Being sleep-deprived is never fun, and it can be a real drag if you have to go to yoga class after a work day. It’s been a week since I’ve last been to the studio, so tonight’s practice was challenging for me on many levels. I ended up losing my balance a few times, gasping for breath on several, which were all part of the fun, of course.
I found the Frog Pose (Mandukasana) particularly difficult. I’ve always had trouble with poses concerning the hips and this is the mother of all hip openers (at least to me)!
Yes, I was in pain. Yes, I was breathing through it. But I found myself doing something I’d normally not do when my thigh muscles feel like they’re being stretched like handmade noodles — smile. I was grinning instead of grimacing and did it more than once in this class where my body wasn’t cooperating. I smiled because I felt like giving up but didn’t. I also smiled when I felt like giving up and did, without embarrassment or judgment.

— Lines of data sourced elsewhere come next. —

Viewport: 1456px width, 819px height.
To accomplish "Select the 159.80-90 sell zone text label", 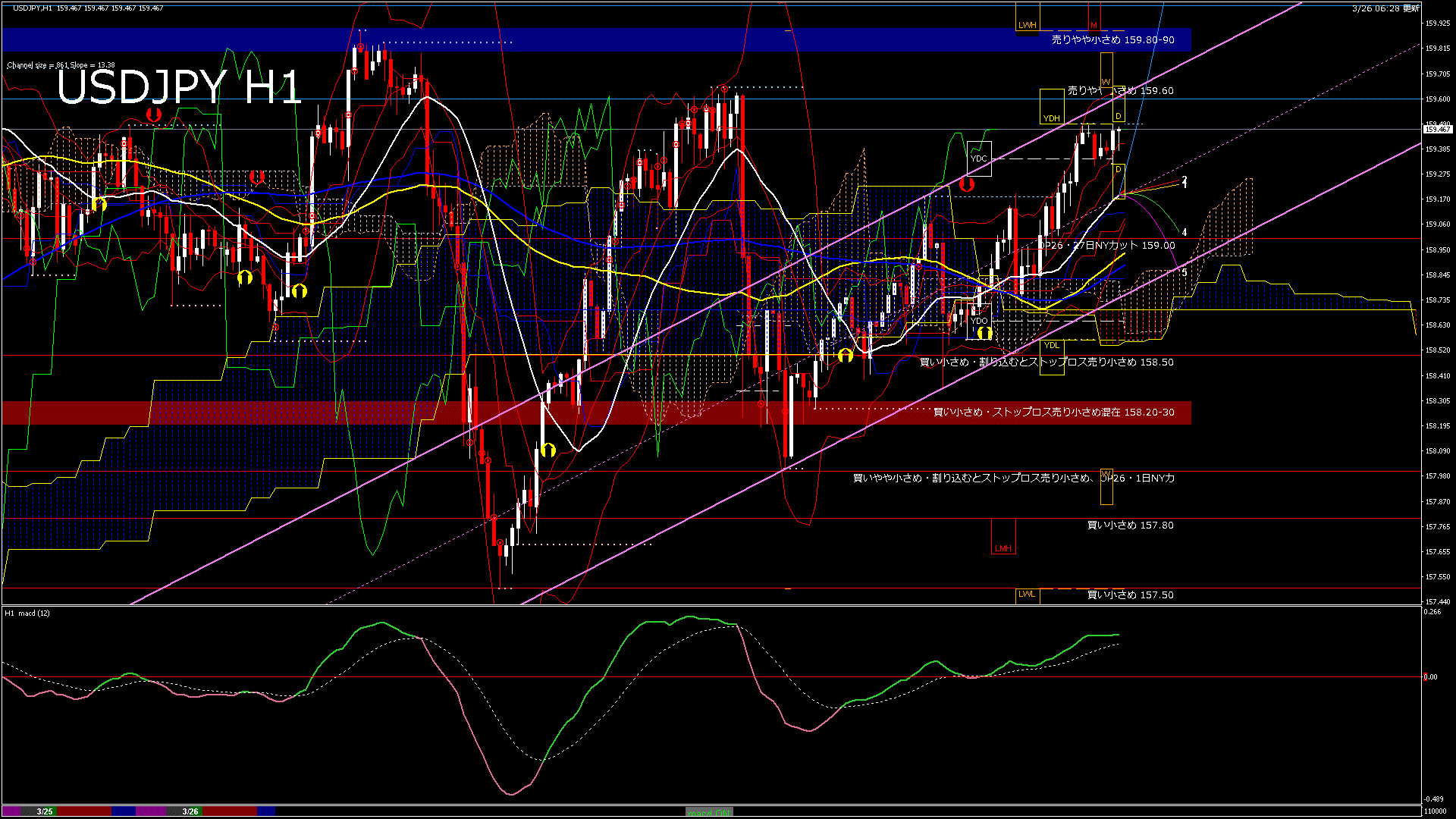I will pos(1112,39).
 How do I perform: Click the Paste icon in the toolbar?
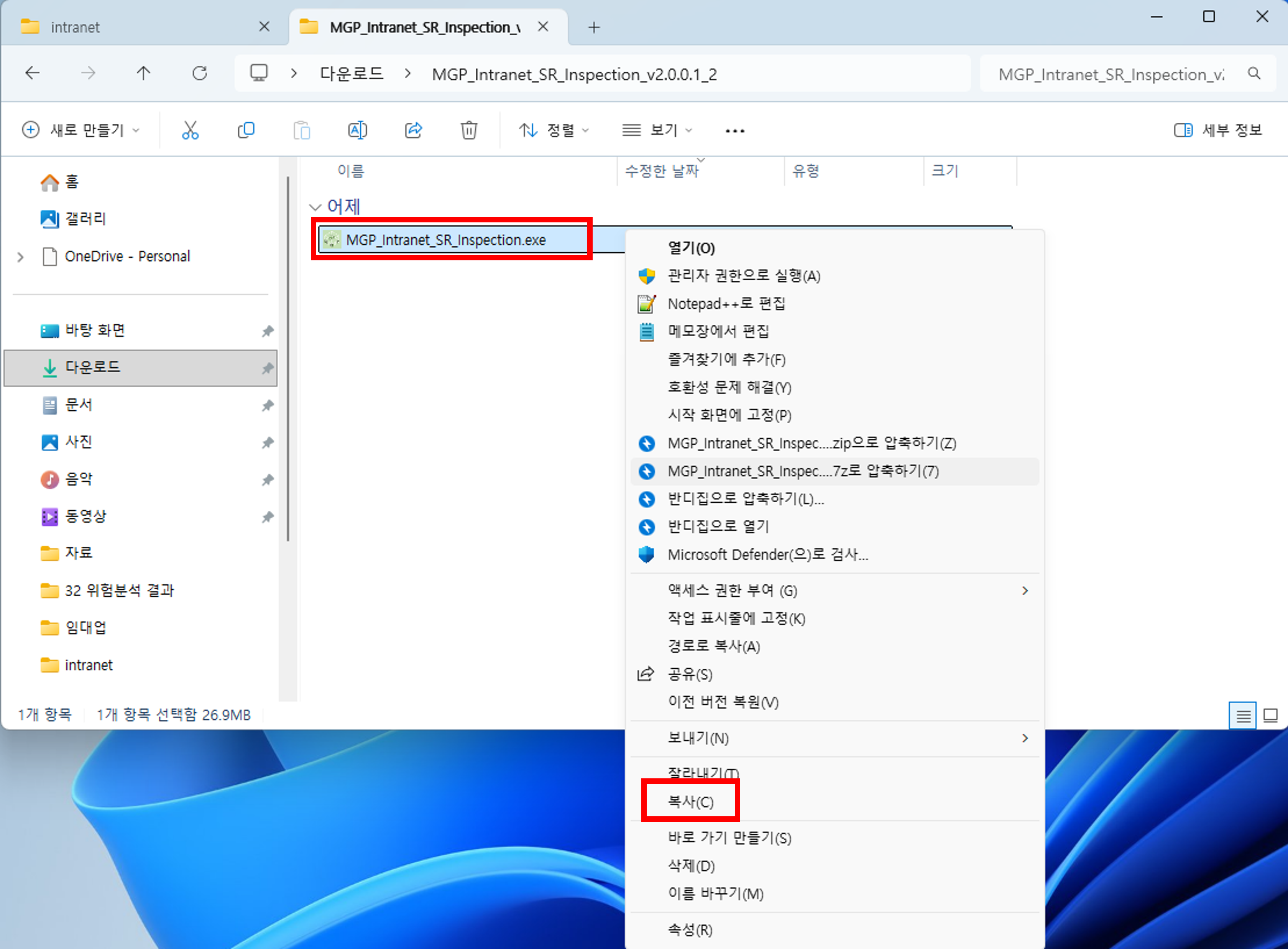[302, 130]
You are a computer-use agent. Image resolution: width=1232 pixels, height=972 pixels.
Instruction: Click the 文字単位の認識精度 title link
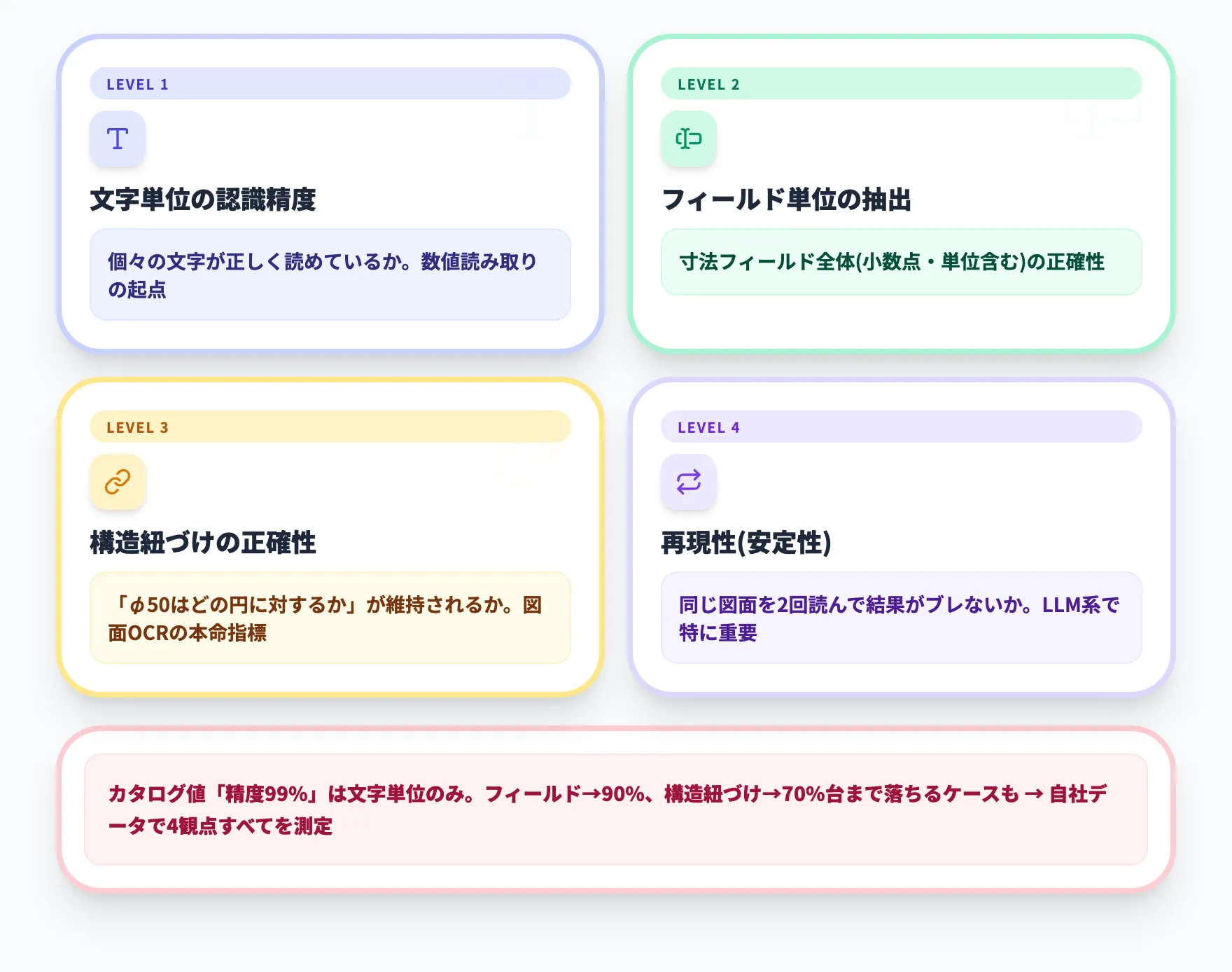pos(210,199)
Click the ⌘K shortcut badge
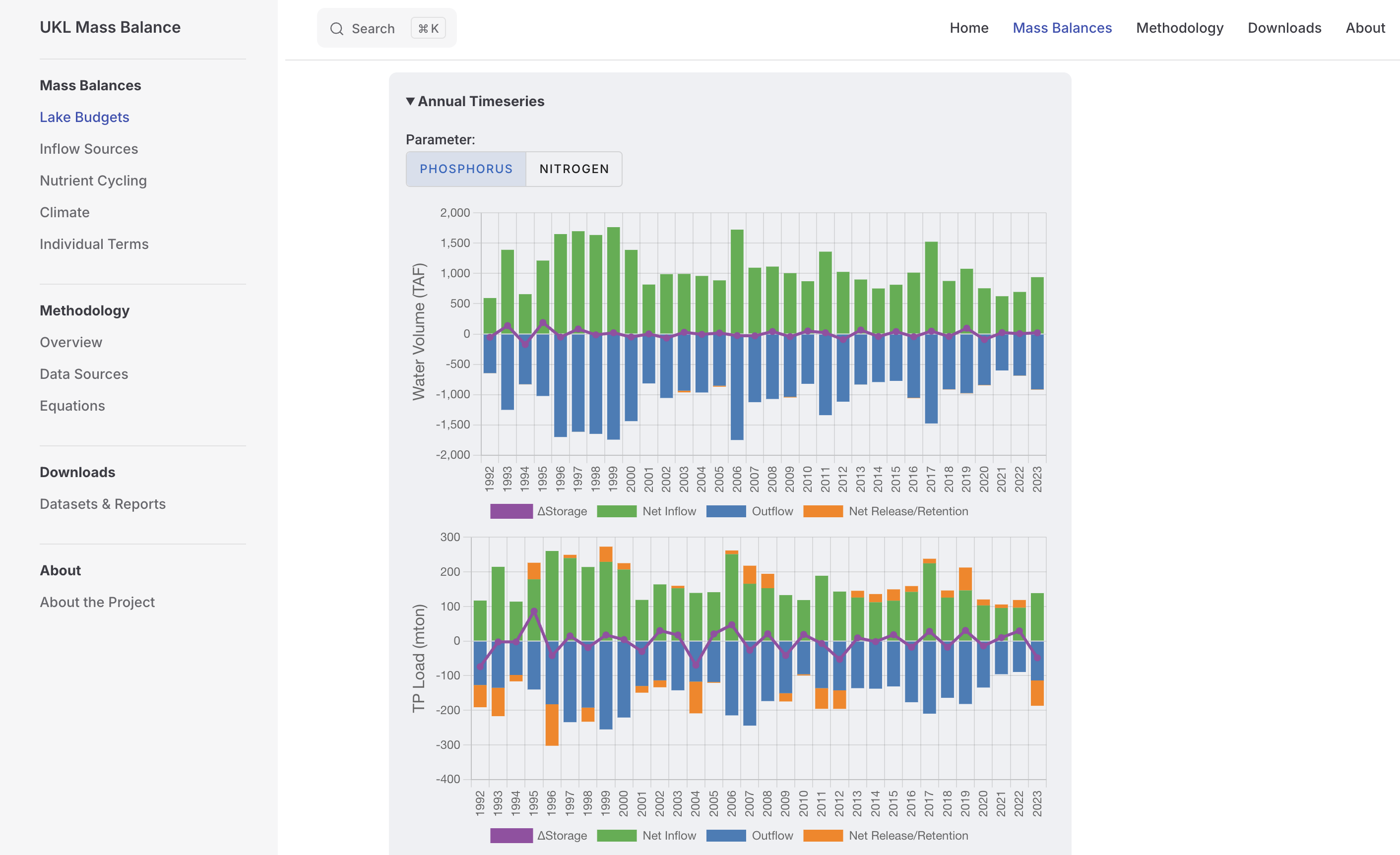The image size is (1400, 855). pyautogui.click(x=428, y=28)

As I left the studio, I kept thinking about that impulse to smile through the pain. Is this now my body and mind’s default way of coping with stress? I figured, if this is the case, what a joy! It’s so much better than screaming myself hoarse, sulking or letting negative mental movies play in loops inside my head! I… can… just… smile.
The end of a relationship, loss of a job, death of a loved one — these are painful events that no one can imagine getting through. But you do get through them eventually (hard to believe but it’s true) and, in time, all you’re left with are good memories that make you smile, a lot of times unexpectedly, like in the quiet after the lunch hour or even a painful moment during yoga class.